● **Task to complete**
Every line that holds the word "Given" needs to be copied from the data below.

··········

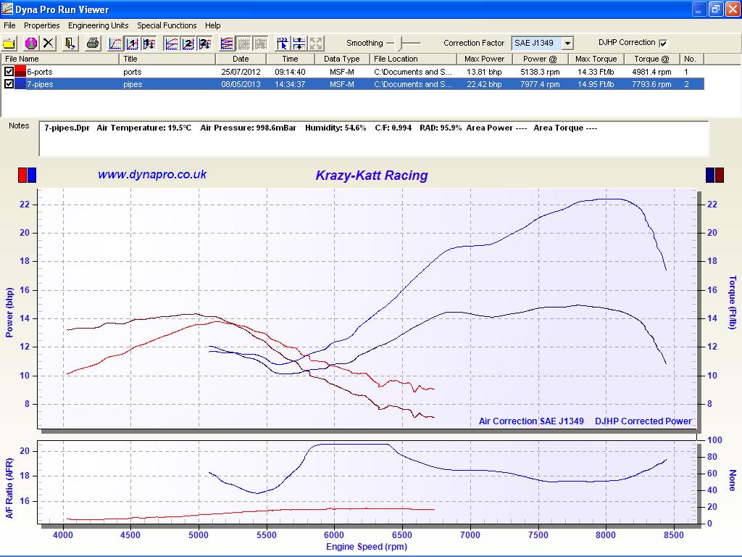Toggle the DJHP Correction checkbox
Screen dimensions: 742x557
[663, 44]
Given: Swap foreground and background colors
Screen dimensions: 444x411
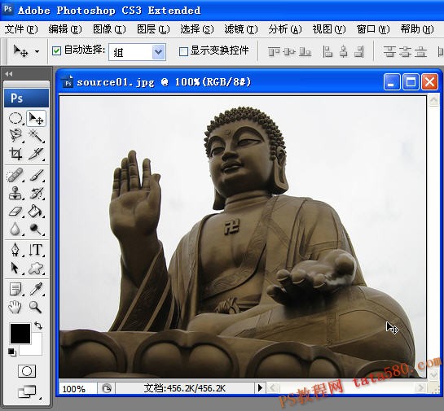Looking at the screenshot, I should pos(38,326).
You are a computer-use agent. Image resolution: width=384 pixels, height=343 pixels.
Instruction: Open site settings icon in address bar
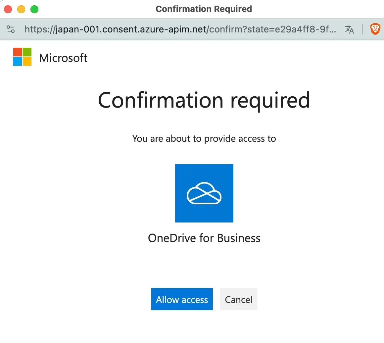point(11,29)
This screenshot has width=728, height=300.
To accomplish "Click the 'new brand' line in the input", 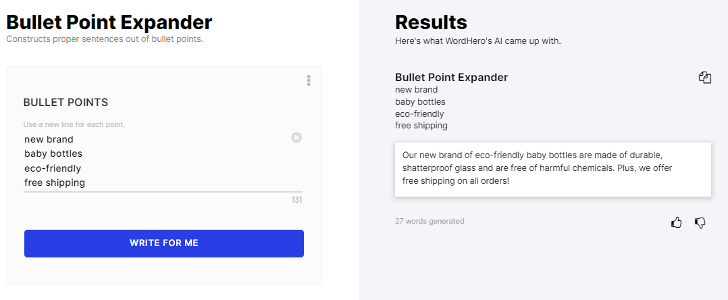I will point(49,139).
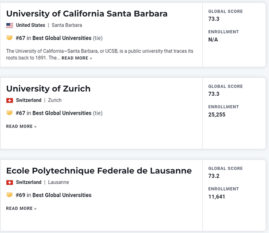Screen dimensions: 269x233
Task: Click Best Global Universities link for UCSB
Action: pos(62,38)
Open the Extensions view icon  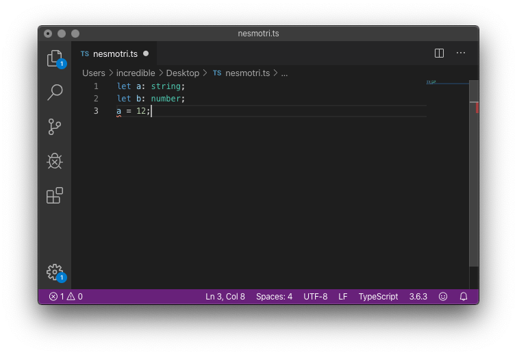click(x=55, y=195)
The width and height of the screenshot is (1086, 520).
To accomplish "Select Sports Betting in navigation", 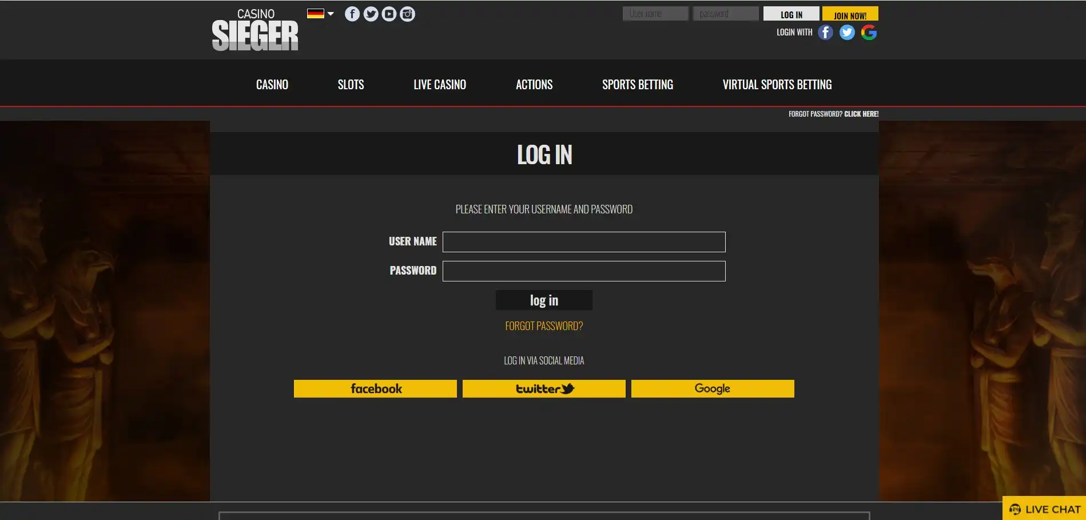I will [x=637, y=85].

··········

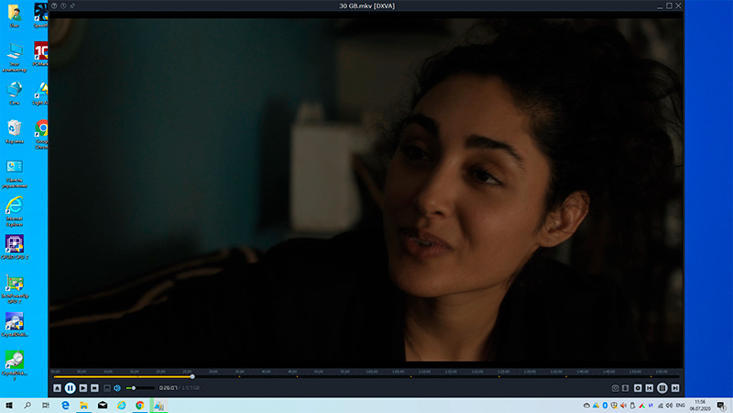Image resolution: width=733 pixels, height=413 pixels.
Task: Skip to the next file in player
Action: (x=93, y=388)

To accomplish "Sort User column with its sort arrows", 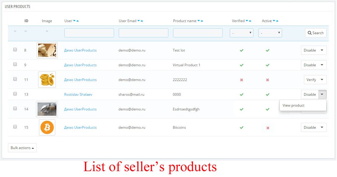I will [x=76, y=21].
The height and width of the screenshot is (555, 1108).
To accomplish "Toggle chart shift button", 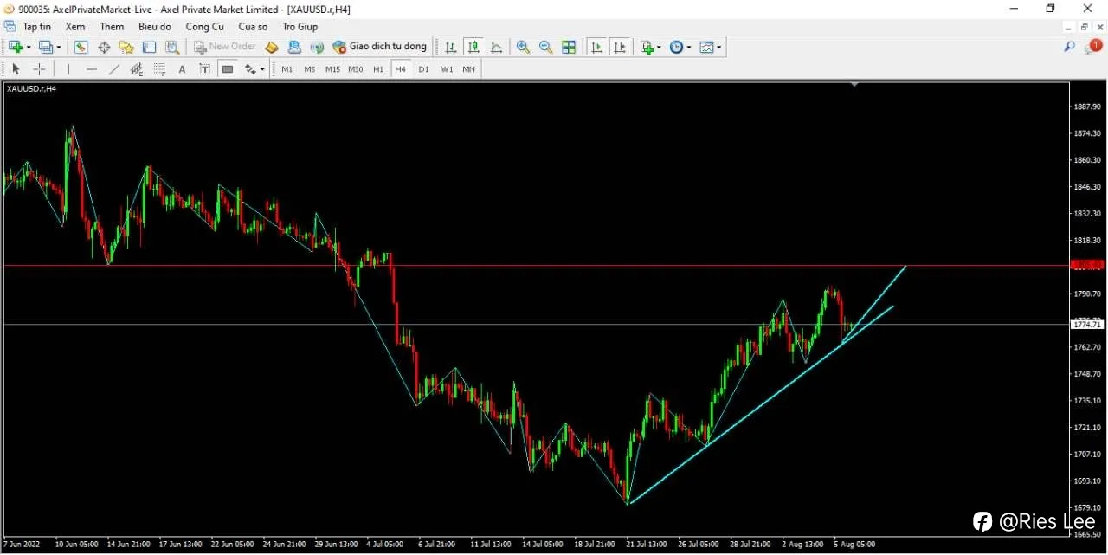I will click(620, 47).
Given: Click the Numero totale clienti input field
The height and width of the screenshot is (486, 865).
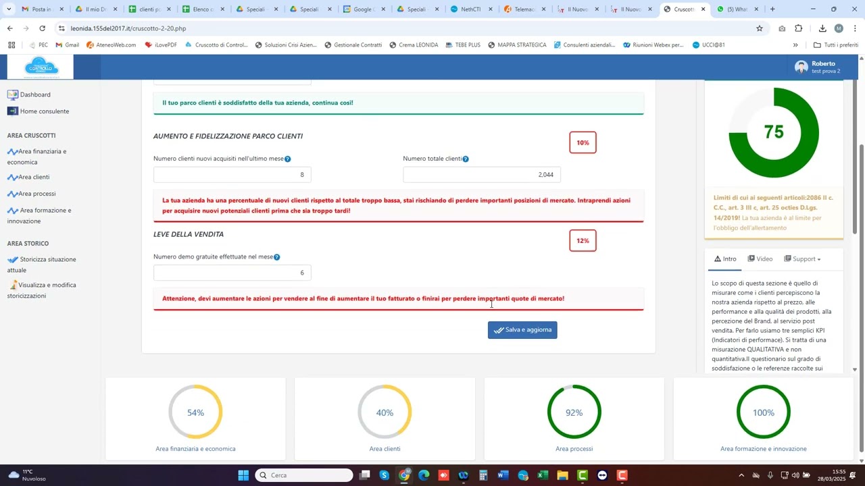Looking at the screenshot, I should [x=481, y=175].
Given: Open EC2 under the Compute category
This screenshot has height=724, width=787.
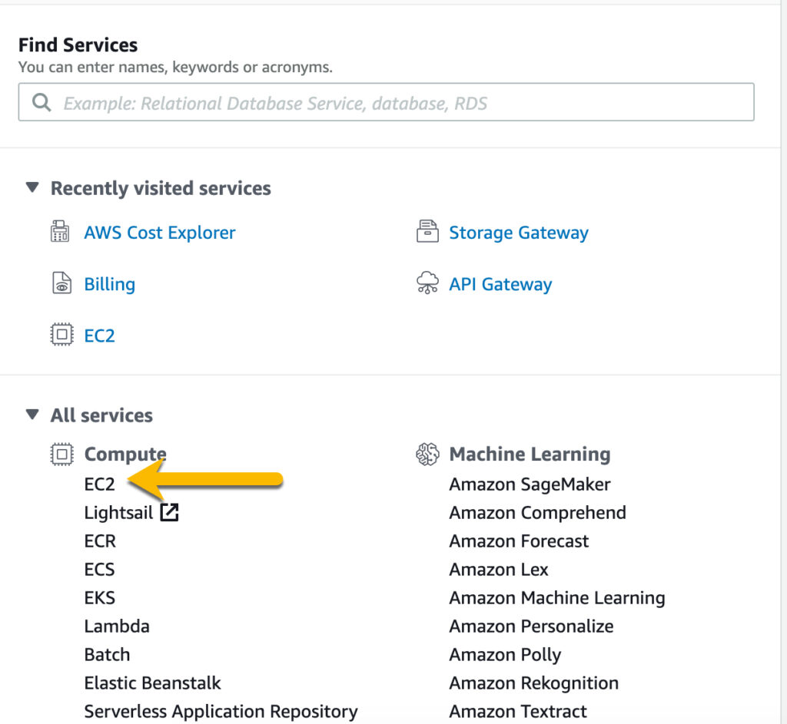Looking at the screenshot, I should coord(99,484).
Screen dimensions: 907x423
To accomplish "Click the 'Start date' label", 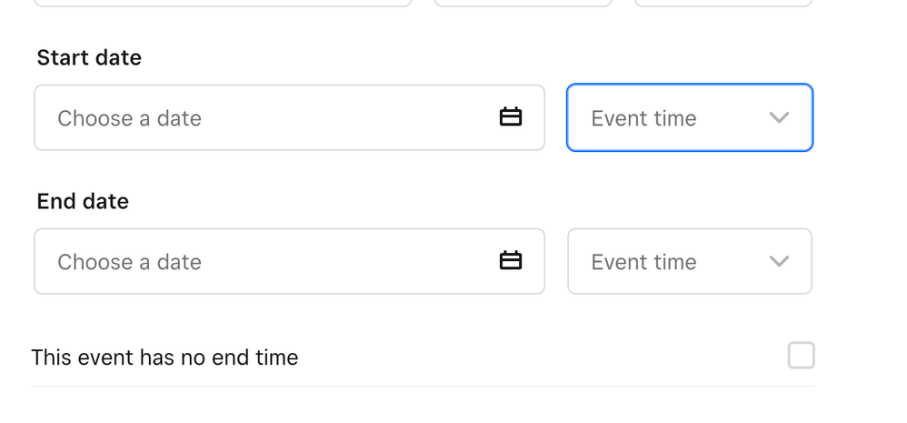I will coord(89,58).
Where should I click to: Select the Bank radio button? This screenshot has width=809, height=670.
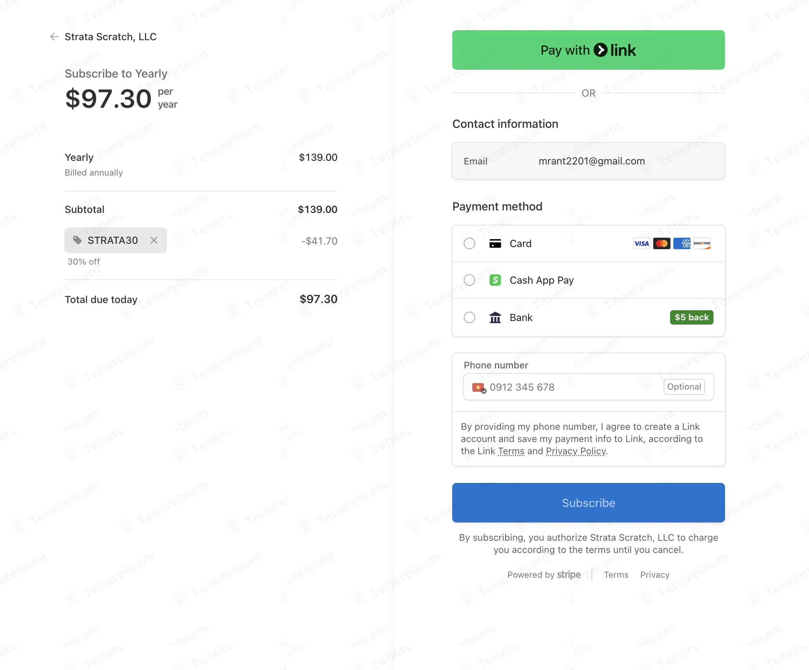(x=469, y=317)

··········

● **Answer area**
Given: Swap foreground and background colors
Given: Click the Numero totale clienti input field
Given: Open EC2 under the Compute category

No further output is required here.